Provided data section start

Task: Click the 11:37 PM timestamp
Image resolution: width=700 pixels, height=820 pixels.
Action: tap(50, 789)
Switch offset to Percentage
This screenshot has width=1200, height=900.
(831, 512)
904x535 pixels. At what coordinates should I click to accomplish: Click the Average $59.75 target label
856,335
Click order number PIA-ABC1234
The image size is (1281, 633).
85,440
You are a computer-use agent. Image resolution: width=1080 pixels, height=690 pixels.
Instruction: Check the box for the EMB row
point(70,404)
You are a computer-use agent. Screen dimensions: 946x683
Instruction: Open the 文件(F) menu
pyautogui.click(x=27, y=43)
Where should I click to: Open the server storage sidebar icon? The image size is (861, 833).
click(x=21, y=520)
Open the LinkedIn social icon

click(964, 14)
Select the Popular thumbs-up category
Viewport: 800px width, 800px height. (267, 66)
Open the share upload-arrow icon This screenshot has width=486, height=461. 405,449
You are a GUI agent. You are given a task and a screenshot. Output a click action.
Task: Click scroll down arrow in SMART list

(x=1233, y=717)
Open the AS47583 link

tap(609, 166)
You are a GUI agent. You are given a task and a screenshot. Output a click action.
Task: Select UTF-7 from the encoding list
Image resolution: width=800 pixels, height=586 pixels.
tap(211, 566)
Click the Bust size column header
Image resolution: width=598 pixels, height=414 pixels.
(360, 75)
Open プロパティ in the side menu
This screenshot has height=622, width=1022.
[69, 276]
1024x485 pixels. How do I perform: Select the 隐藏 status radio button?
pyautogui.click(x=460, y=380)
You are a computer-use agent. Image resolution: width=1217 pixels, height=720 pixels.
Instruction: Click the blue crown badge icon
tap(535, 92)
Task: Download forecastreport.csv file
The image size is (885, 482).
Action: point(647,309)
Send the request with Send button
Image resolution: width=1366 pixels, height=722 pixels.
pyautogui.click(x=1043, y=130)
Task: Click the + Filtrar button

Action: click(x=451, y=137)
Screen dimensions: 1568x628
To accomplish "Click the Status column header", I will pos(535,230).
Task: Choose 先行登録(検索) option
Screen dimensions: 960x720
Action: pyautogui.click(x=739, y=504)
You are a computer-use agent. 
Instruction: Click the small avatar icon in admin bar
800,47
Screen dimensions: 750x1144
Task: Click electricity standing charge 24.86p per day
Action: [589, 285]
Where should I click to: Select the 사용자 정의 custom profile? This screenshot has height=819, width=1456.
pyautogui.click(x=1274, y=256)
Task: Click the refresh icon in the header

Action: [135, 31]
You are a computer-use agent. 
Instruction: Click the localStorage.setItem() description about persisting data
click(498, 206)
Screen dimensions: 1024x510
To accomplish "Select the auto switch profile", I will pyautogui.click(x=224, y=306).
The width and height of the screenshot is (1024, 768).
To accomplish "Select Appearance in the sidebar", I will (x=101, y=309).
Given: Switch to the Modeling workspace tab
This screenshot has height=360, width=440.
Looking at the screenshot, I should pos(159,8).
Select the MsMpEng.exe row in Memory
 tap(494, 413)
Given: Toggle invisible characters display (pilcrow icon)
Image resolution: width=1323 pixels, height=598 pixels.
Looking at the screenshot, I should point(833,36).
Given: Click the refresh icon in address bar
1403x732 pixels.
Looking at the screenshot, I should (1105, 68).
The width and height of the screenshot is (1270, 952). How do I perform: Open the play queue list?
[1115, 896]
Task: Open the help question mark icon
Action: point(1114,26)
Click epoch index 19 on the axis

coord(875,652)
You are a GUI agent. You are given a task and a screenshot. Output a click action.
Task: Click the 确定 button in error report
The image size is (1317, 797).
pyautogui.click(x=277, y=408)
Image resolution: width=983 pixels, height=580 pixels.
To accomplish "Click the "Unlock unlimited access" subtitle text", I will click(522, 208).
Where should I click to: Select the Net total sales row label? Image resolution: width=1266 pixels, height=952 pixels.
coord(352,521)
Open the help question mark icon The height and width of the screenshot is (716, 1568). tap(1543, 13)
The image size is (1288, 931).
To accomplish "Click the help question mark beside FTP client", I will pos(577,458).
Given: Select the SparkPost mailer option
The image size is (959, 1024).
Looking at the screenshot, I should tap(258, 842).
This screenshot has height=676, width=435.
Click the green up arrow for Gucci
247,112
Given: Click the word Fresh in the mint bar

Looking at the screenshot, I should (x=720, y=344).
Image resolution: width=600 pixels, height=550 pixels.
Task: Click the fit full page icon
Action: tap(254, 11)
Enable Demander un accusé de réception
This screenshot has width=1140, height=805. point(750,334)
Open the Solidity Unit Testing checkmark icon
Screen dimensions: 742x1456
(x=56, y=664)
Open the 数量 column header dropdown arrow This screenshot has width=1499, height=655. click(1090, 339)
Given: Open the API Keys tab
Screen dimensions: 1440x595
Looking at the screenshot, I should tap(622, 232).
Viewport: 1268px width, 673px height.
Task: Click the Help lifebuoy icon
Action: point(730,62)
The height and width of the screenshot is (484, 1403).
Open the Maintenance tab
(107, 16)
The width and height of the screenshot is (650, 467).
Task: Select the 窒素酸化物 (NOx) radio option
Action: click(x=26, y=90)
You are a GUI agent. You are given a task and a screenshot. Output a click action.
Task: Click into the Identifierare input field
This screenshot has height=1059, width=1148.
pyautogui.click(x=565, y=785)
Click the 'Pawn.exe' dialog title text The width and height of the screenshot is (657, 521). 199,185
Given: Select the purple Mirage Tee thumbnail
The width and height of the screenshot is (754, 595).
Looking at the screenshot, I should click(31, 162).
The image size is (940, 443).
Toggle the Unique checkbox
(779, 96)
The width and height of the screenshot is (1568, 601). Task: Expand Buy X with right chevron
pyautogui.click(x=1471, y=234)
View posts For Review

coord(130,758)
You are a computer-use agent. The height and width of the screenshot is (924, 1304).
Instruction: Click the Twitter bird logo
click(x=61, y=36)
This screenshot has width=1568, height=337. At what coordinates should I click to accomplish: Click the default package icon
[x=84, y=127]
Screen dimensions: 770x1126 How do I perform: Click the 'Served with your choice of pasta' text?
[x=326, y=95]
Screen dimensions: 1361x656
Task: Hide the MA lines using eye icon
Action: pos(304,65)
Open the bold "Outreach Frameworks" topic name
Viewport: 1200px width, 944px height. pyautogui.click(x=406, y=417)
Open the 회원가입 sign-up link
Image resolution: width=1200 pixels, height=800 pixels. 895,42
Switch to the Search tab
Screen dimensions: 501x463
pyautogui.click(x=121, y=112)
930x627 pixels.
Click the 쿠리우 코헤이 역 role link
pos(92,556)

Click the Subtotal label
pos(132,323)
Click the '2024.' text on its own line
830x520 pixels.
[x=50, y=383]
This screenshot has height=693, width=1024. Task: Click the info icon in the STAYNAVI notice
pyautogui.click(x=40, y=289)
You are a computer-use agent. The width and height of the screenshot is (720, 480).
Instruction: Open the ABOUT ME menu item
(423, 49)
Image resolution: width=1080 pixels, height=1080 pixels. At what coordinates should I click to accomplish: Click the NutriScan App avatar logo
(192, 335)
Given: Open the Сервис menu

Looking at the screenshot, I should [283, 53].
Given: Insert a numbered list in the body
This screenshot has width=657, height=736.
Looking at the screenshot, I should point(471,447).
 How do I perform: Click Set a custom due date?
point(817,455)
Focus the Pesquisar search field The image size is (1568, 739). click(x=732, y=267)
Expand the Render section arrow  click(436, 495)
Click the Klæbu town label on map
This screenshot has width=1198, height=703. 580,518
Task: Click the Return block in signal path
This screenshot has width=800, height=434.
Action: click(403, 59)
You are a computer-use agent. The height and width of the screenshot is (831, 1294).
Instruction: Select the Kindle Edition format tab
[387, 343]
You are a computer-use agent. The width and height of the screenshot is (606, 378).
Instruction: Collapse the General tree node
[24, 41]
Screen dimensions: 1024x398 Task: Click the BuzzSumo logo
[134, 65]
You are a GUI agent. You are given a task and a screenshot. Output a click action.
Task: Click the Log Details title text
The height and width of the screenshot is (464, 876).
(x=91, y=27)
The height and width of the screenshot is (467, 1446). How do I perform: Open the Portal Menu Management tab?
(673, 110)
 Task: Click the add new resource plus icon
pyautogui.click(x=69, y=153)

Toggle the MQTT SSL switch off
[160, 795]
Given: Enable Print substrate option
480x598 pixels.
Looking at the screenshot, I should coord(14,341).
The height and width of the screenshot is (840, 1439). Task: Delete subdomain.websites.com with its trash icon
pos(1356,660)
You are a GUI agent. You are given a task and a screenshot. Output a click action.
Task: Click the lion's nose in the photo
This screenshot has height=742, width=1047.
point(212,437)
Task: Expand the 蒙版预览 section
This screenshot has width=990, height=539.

Provided data section end

• **Work instruction**
Begin at the line above that has "Image resolution: width=598" and stop after the line that has "Send the request with Send button", copying each line exactly and adding nothing else.

• **Response to this task**
Image resolution: width=598 pixels, height=414 pixels.
(360, 75)
Open プロパティ in the side menu
This screenshot has height=622, width=1022.
[69, 276]
1024x485 pixels. How do I perform: Select the 隐藏 status radio button?
pyautogui.click(x=460, y=380)
You are a computer-use agent. Image resolution: width=1217 pixels, height=720 pixels.
Instruction: Click the blue crown badge icon
tap(535, 92)
Task: Download forecastreport.csv file
The image size is (885, 482).
Action: point(647,309)
Send the request with Send button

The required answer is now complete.